Время от времени он решался и на прямые уговоры.
— Чего я не мог понять никогда, — начинал он, — это сочетания слов «целомудрие» и «мужчина». Каким образом кто-нибудь из нас может остаться целомудренным, если семя зреет безостановочно? Ты можешь удержать в теле мочу несколько часов, от силы — день. Но потом она прорвется. То же самое и семя. Давай какие угодно обеты перед алтарем, обещай не прикасаться к женщине, обещай не прикасаться к себе самому — ты лишь будешь сходить с ума, как недоеная корова, но рано или поздно тебя прорвет. Пусть во сне, пусть в бреду, в опьянении — но прорвет наверняка.
…У нас был культ девственниц весталок. Ибо для женщины сохранить целомудрие хотя и трудно, но возможно. Однако никто в старые добрые времена не пытался учредить культ девственных жрецов. Без помощи ножа хирурга это неосуществимо. Только христианские монахи заявляют, что они способны задавить зов плоти. Да кто им поверит!
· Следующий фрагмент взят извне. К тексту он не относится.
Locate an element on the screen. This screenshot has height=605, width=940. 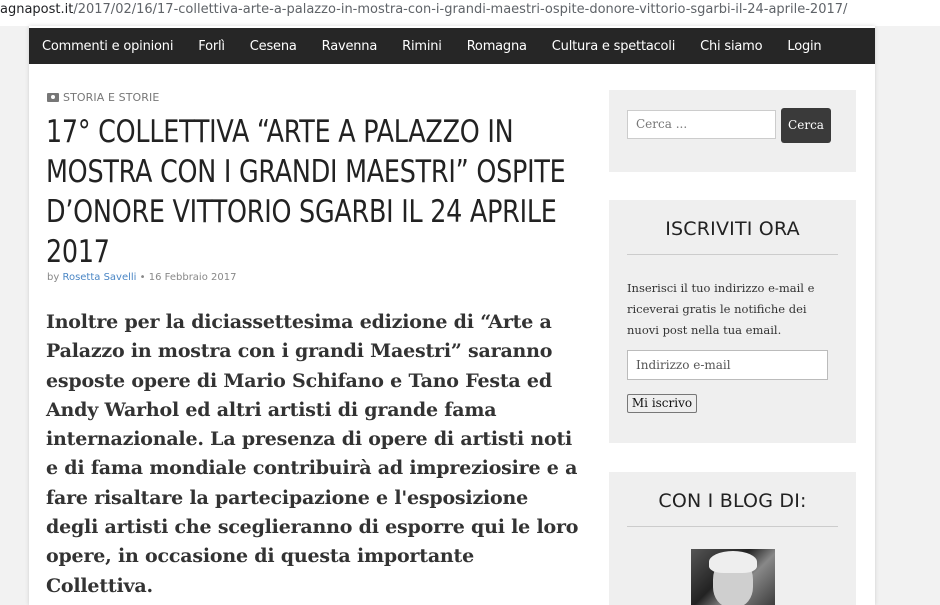
nav-item-rimini: Rimini is located at coordinates (422, 46).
…Когда девушка отказывает влюбленному — это мне понятно. Ей грозит позор, наказание, тяготы беременности, рождение незаконного ребенка. Тут поневоле призадумаешься… Но когда отказывает юноша — это для меня непостижимо. Особенно если это юноша добрый, отзывчивый, способный поделиться куском хлеба с голодным, последней рубашкой — с замерзающим. А тут… Ведь ему-то не грозит абсолютно ничего. Чистая жестокость — и только.
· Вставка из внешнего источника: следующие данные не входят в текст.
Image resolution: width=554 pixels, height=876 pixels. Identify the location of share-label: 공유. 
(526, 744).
Вряд ли эти разглагольствования могли бы задеть меня, живи мы на воле. Но там, в тюрьме, страсть Непоциана была единственным живым чувством, омывавшим меня. Сострадание и страх греха разрывали меня, как две повозки разрывают осужденного.
«Вот перед тобой твой ближний — в муке и тоске. Он претерпел за тебя невыносимые страдания — а ты не можешь отплатить ему пустяком. Несколько минут физического неудобства — и ты сделаешь его счастливым».
Но другой — нет, не голос, а смутный шум в крови говорил мне «нет». Не делай. Не соглашайся. Ты утратишь что-то важное. Утратишь непоправимо. Ты никогда уже не сможешь прикоснуться к своей возлюбленной. Прикоснуться с тем радостным и безоглядным чувством, какое необходимо для полного слияния двух любящих.
Насколько легче было бы мне в те дни, если бы я верил Августину из Гиппона, а не Пелагию! Когда веришь, что вся твоя судьба предопределена еще до твоего рождения, — о чем тут тревожиться? Поступай так, поступай эдак — все это будет лишь зримым проявлением тайно предначертанной судьбы. У тебя нет свободы изменить свой жребий — значит, ты ни в чем не можешь быть виноват. Не в твоей власти погубить собственную душу или спасти.
А Непоциан тем временем угасал. Голос его делался все тоньше, руки с трудом поднимали свиток к глазам. Когда он диктовал нам стихи Виталиса о любострастии и вине, странная — не предсмертная ли? — улыбка блуждала по его губам, а голова слонялась то ли от слабости, то ли в знак согласия.